Tauranga is a tier-one city for angel investing, says American early-stage capital pioneer John May.
"Tier one cities understand it's something where you're really helping the local economy, while you're working on your own financings as an angel. And that you can't do this without a group of entrepreneurs coming up with great ideas."
Mr May, former chairman of the US Angel Capital Association, last visited New Zealand briefly five years ago, and this time will spend a month in the country.
During his visit to Tauranga, Mr May took part in a number of networking events with local entrepreneurs, investors and businesspeople. He also ran a workshop for members of host organisation Enterprise Angels, one of the most active early-stage investing groups in New Zealand.

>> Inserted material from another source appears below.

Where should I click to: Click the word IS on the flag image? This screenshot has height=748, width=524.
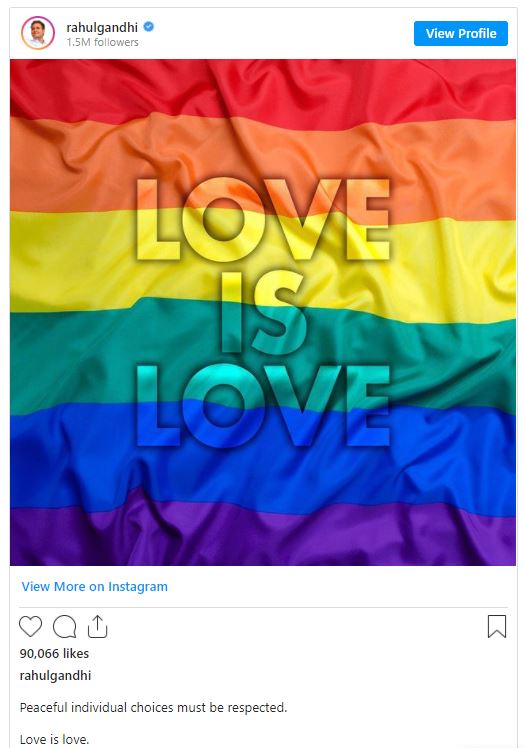263,312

"The three components of a vibrant angel group are investable deals, active angels not just dumb money, and charismatic leadership with people willing to volunteer their time to grow the local angel community," he told the Bay of Plenty Times yesterday. All of those elements were present in Tauranga, he said.
"We're not just trying to make money off the entrepreneur, we're trying to help them grow," he said. "This is patient capital - it's mentor capital."

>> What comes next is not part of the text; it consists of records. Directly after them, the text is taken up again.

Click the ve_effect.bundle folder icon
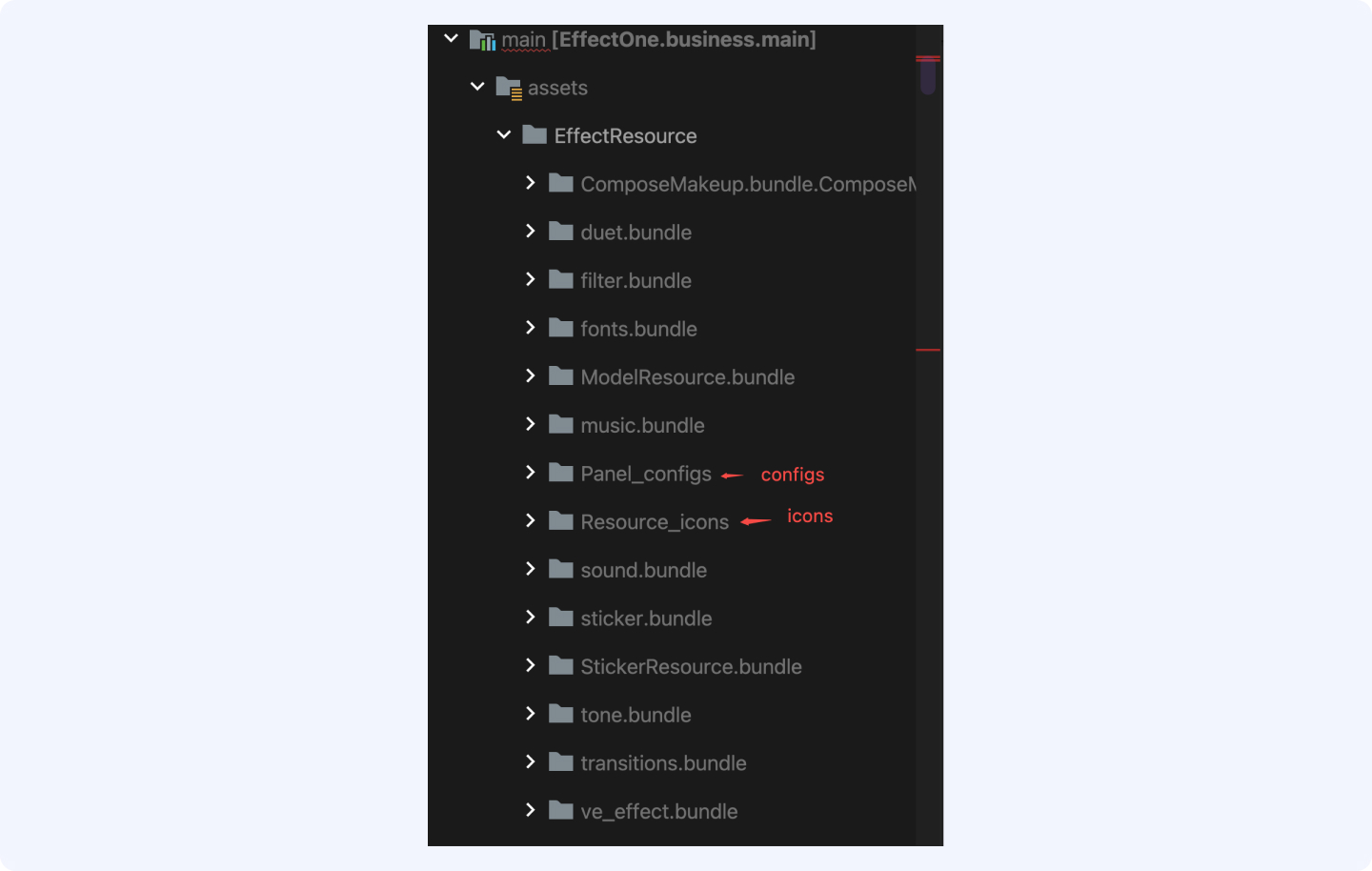The width and height of the screenshot is (1372, 871). tap(561, 811)
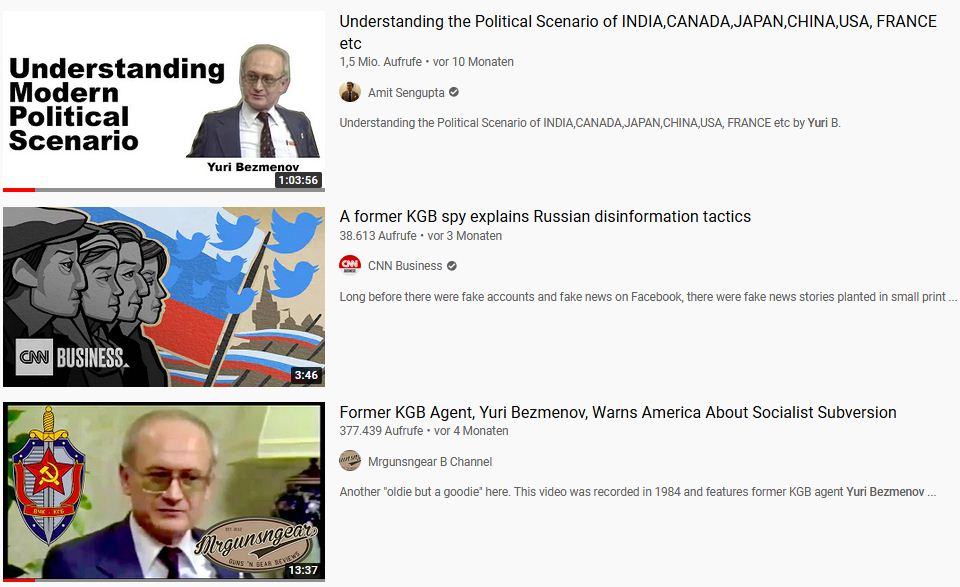
Task: Open Mrgunsngear B Channel avatar icon
Action: 350,461
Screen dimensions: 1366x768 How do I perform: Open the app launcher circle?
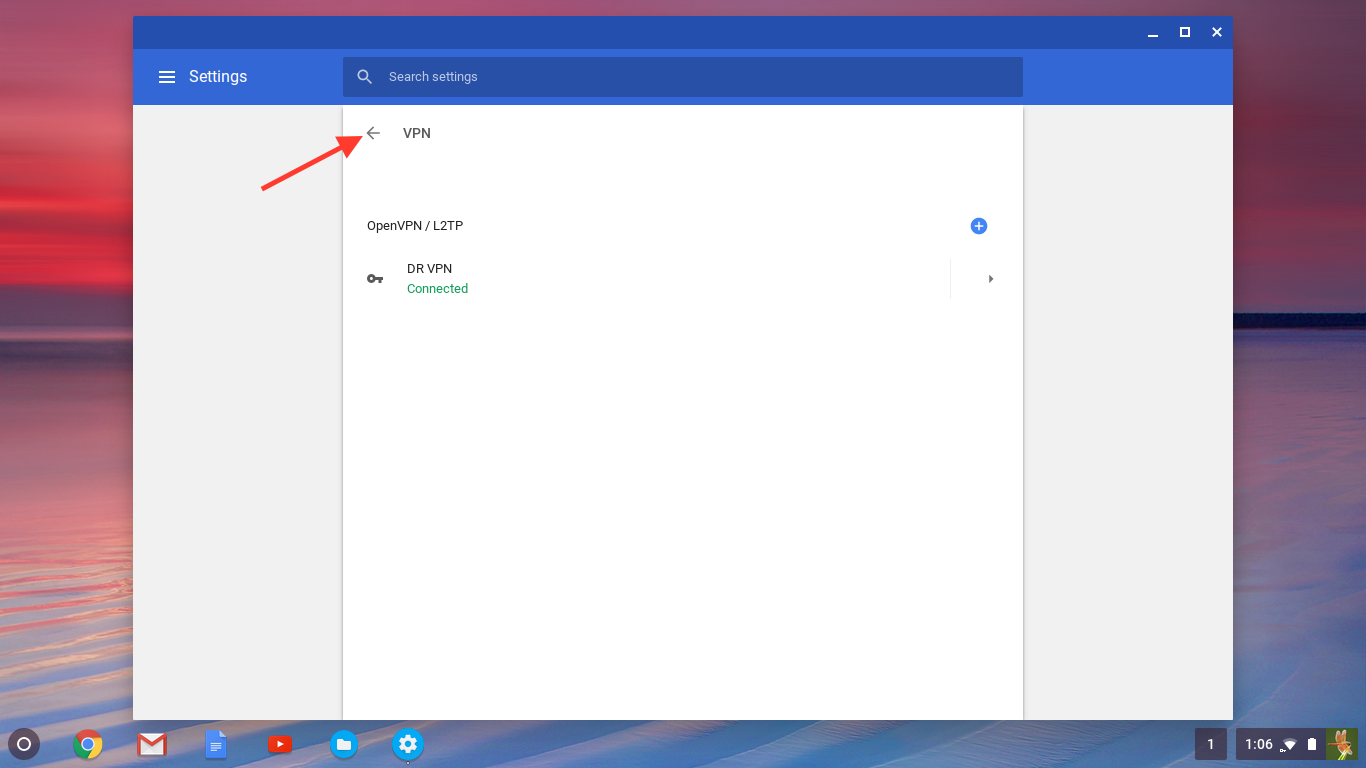tap(24, 744)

Mr May said New Zealand shared a history of entrepreneurial activity with countries such as Canada, Australia and the US.
"There's an understanding you have to take risks to get rewards, there's the important element of the rule of law, and a tax structure oriented towards protecting minority interests, which helps create a positive environment for small businesses trying to grow."
Enterprises Angels executive director Bill Murphy said the experienced US investors the group had invited to Tauranga over the years brought expertise from a market that had been angel investing for two or three times as long as New Zealand.
"We're still getting new angel investors coming on board all the time so the Angel Investing 101 workshop is incredibly useful for them," said Mr Murphy.
"But the Enterprise Angels management team are now working on the nuances around effective investing and most especially the post-investment relationship with the start-up company. We need to learn how we can do everything we can to make sure they're successful."
Mr Murphy said most US angel groups were made up of cashed-up, wealthy retired businessmen with plenty of time to work with their investee companies.
"In New Zealand, nearly all of our angels are still working fulltime," he said. "Enterprise Angels has to manage a lot of the process and use our angels in defined areas of their expertise because they don't have a lot of time. And that creates some challenges in terms of how you resource that. Conversations with experienced angel investors like John are very valuable to us."
Entrepreneurs focussed on how best they can help
John May also joined a panel - including local angel investors Daryl French, Beppie Holm and John MacDonald - for the Angels at My Table event last night, organised by the Venture Centre.
The event brought the angels before 50 local entrepreneurs, with panelists pitching their ability help get new companies off the ground.
Mr May said he had been impressed with the types of deals available in New Zealand.
"In terms of entrepreneurship and hi-tech, in the horticultural and agri-business and dairy sectors, you're finding it easy to put knowledge and expertise together with resources, to be state-of-the-art and to find ways to grow even outside your region," he said.
"The thing to do is to focus on the businesses where you have historic roots and look for ways to deal with the most scalable and innovative aspects of those industries," he said.
Jo Allum, a co-founder of Venture Centre, said it had been great to have so many entrepreneurs with potentially good ideas getting to know some local angels.
"And some of the best advice from the angels was to tell entrepreneurs they shouldn't just be looking for money," she said. "You should also do your due diligence on the angel, find out how he is to work with and whether, as well as investing, he helps you along and is interested in developing your business."
Darren Bruning of Tauranga-based startup financialme said: "I thought it was a really good idea and nice to get a bit of visibility into how these angel-types think."
Mr May also visited the Newnham Park Horticultural Innovation Centre in Te Puna, which nine companies, including PlusGroup, Kiwifruitz, Southern Produce, Plus Group, Heilala Vanilla, and industrial design company Locus Research.
Plus Group managing director and Enterprise Angels board member Steve Saunders, who lives in Te Puna, later hosted Mr May to an informal dinner with a group of angel investors. The dinner was catered by MasterChef New Zealand 2014 winners, sisters Kasey and Karena Bird from Maketu, and was designed to give Mr May "a taste of Kiwiana," said Mr Saunders.
"John's very interested in cross-border investing and that's one of the things he's been looking at here," he said. That could result in American and New Zealand angel investors interacting more on potential deals, he said.
"There is some potential for cross-border trading," said Mr Saunders.
"I think being able to get those connections internationally is hugely valuable from a New Zealand perspective. Especially when you're looking at a technology in New Zealand you think has real relevance to an international market."